_YOUR OBJECTIVE_: Reproduce the listing below, replacing "Yandex" with "Opera" and leaving everything else unchanged.

_RECORD LIST_:
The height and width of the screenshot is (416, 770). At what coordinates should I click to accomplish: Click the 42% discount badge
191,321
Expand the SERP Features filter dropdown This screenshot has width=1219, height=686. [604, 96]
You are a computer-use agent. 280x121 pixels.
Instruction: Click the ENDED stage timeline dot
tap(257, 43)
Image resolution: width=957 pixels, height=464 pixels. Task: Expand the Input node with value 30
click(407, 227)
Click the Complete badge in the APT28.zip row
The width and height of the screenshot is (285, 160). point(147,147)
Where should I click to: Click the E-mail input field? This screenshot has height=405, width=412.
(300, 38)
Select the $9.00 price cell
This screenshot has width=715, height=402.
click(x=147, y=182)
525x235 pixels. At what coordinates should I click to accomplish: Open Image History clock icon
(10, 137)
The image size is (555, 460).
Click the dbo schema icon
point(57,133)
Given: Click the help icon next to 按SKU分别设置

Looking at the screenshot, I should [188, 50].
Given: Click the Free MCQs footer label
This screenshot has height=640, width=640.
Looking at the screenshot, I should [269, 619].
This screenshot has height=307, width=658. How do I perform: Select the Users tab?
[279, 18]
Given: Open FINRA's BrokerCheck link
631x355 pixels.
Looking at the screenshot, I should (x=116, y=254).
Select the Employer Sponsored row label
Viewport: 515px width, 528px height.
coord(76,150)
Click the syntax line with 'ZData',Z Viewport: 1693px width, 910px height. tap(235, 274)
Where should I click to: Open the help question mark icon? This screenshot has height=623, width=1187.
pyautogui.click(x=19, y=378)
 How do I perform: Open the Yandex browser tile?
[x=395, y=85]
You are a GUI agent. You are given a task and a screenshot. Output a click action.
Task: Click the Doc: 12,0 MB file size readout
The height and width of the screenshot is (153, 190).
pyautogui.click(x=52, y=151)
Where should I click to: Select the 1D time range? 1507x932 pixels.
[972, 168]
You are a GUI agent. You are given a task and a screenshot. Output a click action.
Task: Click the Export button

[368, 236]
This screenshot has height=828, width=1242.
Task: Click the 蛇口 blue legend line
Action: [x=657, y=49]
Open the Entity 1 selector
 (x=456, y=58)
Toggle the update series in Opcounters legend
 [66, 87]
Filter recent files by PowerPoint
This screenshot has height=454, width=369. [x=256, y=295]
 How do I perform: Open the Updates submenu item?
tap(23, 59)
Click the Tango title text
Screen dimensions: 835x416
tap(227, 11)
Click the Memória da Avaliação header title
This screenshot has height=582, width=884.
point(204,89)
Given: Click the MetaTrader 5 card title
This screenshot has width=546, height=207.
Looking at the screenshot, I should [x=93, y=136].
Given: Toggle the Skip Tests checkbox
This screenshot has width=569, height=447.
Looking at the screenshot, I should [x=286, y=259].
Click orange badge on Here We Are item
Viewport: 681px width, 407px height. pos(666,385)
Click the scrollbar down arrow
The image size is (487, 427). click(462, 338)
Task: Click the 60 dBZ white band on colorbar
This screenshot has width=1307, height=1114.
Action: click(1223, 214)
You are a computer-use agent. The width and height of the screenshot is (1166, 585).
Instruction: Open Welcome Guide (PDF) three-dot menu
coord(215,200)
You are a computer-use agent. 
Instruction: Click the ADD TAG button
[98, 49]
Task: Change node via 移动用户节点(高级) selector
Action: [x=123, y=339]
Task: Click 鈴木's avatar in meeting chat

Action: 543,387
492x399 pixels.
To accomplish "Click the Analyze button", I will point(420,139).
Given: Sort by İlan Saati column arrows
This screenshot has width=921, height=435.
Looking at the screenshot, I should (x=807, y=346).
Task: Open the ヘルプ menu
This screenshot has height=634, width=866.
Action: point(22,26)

_SOLUTION FOR THIS EXERCISE_:
The height and width of the screenshot is (416, 770). At what coordinates should I click to accomplish: Click the 42% discount badge
191,321
Expand the SERP Features filter dropdown This screenshot has width=1219, height=686. [604, 96]
You are a computer-use agent. 280x121 pixels.
Instruction: Click the ENDED stage timeline dot
tap(257, 43)
Image resolution: width=957 pixels, height=464 pixels. Task: Expand the Input node with value 30
click(407, 227)
Click the Complete badge in the APT28.zip row
The width and height of the screenshot is (285, 160). point(147,147)
Where should I click to: Click the E-mail input field? This screenshot has height=405, width=412.
(300, 38)
Select the $9.00 price cell
This screenshot has width=715, height=402.
click(x=147, y=182)
525x235 pixels. At what coordinates should I click to accomplish: Open Image History clock icon
(10, 137)
The image size is (555, 460).
Click the dbo schema icon
point(57,133)
Given: Click the help icon next to 按SKU分别设置

Looking at the screenshot, I should [188, 50].
Given: Click the Free MCQs footer label
This screenshot has height=640, width=640.
Looking at the screenshot, I should [269, 619].
This screenshot has height=307, width=658. How do I perform: Select the Users tab?
[279, 18]
Given: Open FINRA's BrokerCheck link
631x355 pixels.
Looking at the screenshot, I should (x=116, y=254).
Select the Employer Sponsored row label
Viewport: 515px width, 528px height.
coord(76,150)
Click the syntax line with 'ZData',Z Viewport: 1693px width, 910px height. tap(235, 274)
Where should I click to: Open the help question mark icon? This screenshot has height=623, width=1187.
pyautogui.click(x=19, y=378)
 How do I perform: Open the Opera browser tile?
[x=395, y=85]
You are a GUI agent. You are given a task and a screenshot. Output a click action.
Task: Click the Doc: 12,0 MB file size readout
The height and width of the screenshot is (153, 190).
pyautogui.click(x=52, y=151)
Where should I click to: Select the 1D time range? 1507x932 pixels.
[972, 168]
You are a GUI agent. You are given a task and a screenshot. Output a click action.
Task: Click the Export button

[368, 236]
This screenshot has height=828, width=1242.
Task: Click the 蛇口 blue legend line
Action: [x=657, y=49]
Open the Entity 1 selector
 (x=456, y=58)
Toggle the update series in Opcounters legend
 [66, 87]
Filter recent files by PowerPoint
This screenshot has height=454, width=369. [x=256, y=295]
 How do I perform: Open the Updates submenu item?
tap(23, 59)
Click the Tango title text
Screen dimensions: 835x416
tap(227, 11)
Click the Memória da Avaliação header title
This screenshot has height=582, width=884.
point(204,89)
Given: Click the MetaTrader 5 card title
This screenshot has width=546, height=207.
Looking at the screenshot, I should [x=93, y=136].
Given: Toggle the Skip Tests checkbox
This screenshot has width=569, height=447.
Looking at the screenshot, I should [x=286, y=259].
Click orange badge on Here We Are item
Viewport: 681px width, 407px height. pos(666,385)
Click the scrollbar down arrow
The image size is (487, 427). click(462, 338)
Task: Click the 60 dBZ white band on colorbar
This screenshot has width=1307, height=1114.
Action: click(1223, 214)
You are a computer-use agent. The width and height of the screenshot is (1166, 585).
Instruction: Open Welcome Guide (PDF) three-dot menu
coord(215,200)
You are a computer-use agent. 
Instruction: Click the ADD TAG button
[98, 49]
Task: Change node via 移动用户节点(高级) selector
Action: [x=123, y=339]
Task: Click 鈴木's avatar in meeting chat

Action: 543,387
492x399 pixels.
To accomplish "Click the Analyze button", I will point(420,139).
Given: Sort by İlan Saati column arrows
This screenshot has width=921, height=435.
Looking at the screenshot, I should (x=807, y=346).
Task: Open the ヘルプ menu
This screenshot has height=634, width=866.
Action: point(22,26)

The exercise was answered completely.